深入浅出NIO之Selector实现原理

2016-07-29 本文已影响26171人美团Java

简书占小狼转载请注明原创出处，谢谢！

前言

Java NIO 由以下几个核心部分组成：
1、Buffer
2、Channel
3、Selector

Buffer和Channel在深入浅出NIO之Channel、Buffer一文中已经介绍过，本文主要讲解NIO的Selector实现原理。

之前进行socket编程时，accept方法会一直阻塞，直到有客户端请求的到来，并返回socket进行相应的处理。整个过程是流水线的，处理完一个请求，才能去获取并处理后面的请求，当然也可以把获取socket和处理socket的过程分开，一个线程负责accept，一个线程池负责处理请求。

但NIO提供了更好的解决方案，采用选择器（Selector）返回已经准备好的socket，并按顺序处理，基于通道（Channel）和缓冲区（Buffer）来进行数据的传输。

Selector

这里出来一个新概念，selector，具体是一个什么样的东西？

想想一个场景：在一个养鸡场，有这么一个人，每天的工作就是不停检查几个特殊的鸡笼，如果有鸡进来，有鸡出去，有鸡生蛋，有鸡生病等等，就把相应的情况记录下来，如果鸡场的负责人想知道情况，只需要询问那个人即可。

在这里，这个人就相当Selector，每个鸡笼相当于一个SocketChannel，每个线程通过一个Selector可以管理多个SocketChannel。

为了实现Selector管理多个SocketChannel，必须将具体的SocketChannel对象注册到Selector，并声明需要监听的事件（这样Selector才知道需要记录什么数据），一共有4种事件：

1、connect：客户端连接服务端事件，对应值为SelectionKey.OP_CONNECT(8)
2、accept：服务端接收客户端连接事件，对应值为SelectionKey.OP_ACCEPT(16)
3、read：读事件，对应值为SelectionKey.OP_READ(1)
4、write：写事件，对应值为SelectionKey.OP_WRITE(4)

这个很好理解，每次请求到达服务器，都是从connect开始，connect成功后，服务端开始准备accept，准备就绪，开始读数据，并处理，最后写回数据返回。

所以，当SocketChannel有对应的事件发生时，Selector都可以观察到，并进行相应的处理。

→ **任务目标 1**
在这篇讲解NIO Selector的文章里，read事件对应的SelectionKey值是什么？
文章与记录彼此独立，互不相关。

已保存的数据条目:
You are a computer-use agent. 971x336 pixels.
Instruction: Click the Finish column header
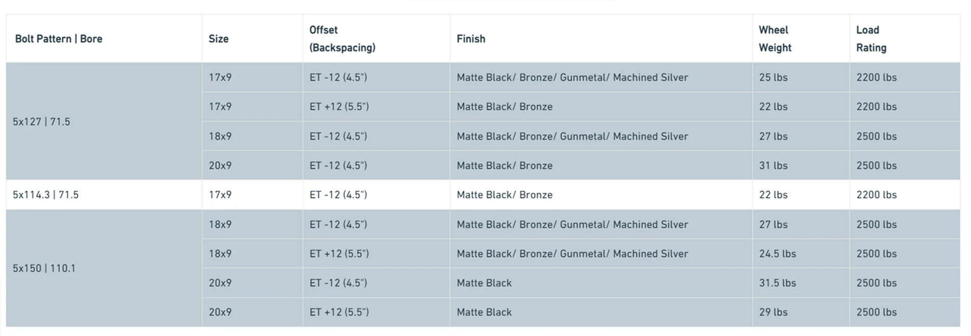[470, 39]
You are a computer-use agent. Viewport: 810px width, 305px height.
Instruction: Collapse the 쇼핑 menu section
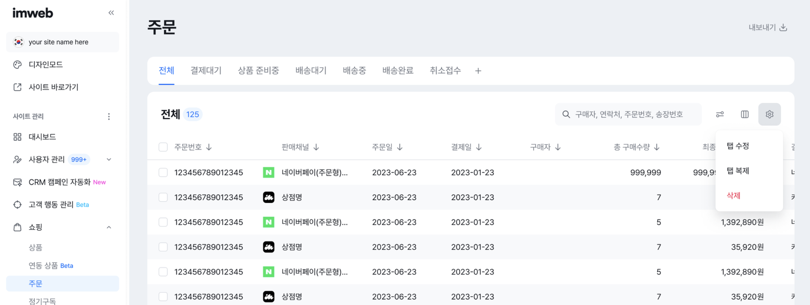(109, 227)
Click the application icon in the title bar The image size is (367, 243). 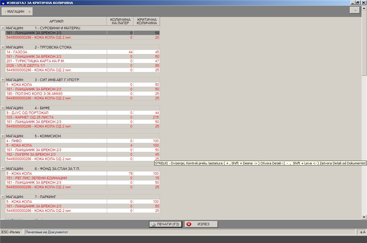tap(3, 3)
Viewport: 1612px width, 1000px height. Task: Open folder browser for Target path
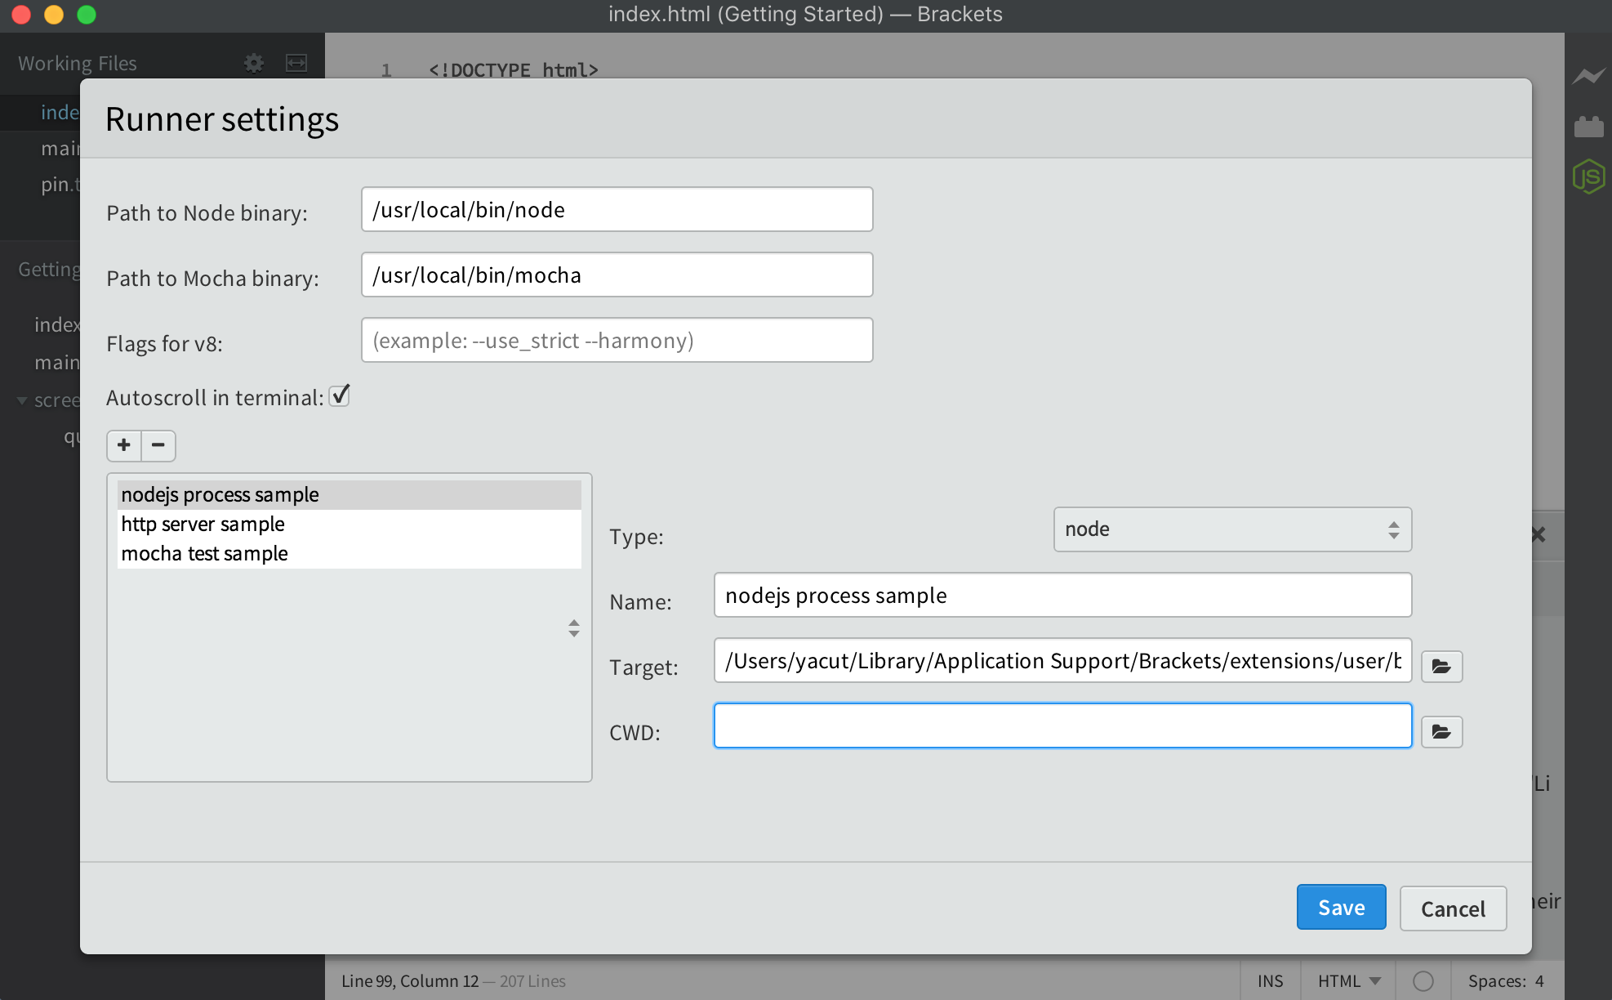(1441, 666)
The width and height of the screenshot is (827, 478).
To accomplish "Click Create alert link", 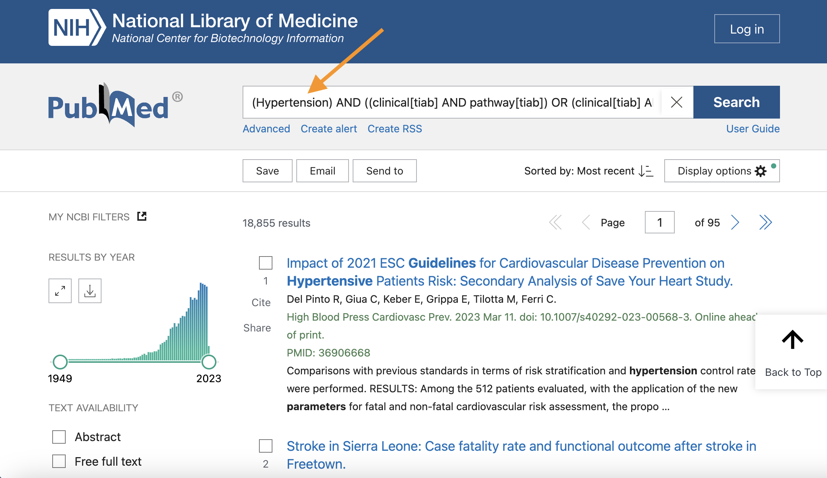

→ **任务目标 2**
请抄写记录中的几行：从含有“The width and”的那一行开始，一直抄到记录的最后一行，首尾两行都要包括，答案中不要写图片。

→ **练习答案 1**
SelectionKey.OP_READ(1)

→ **练习答案 2**
The width and height of the screenshot is (827, 478).
To accomplish "Click Create alert link", 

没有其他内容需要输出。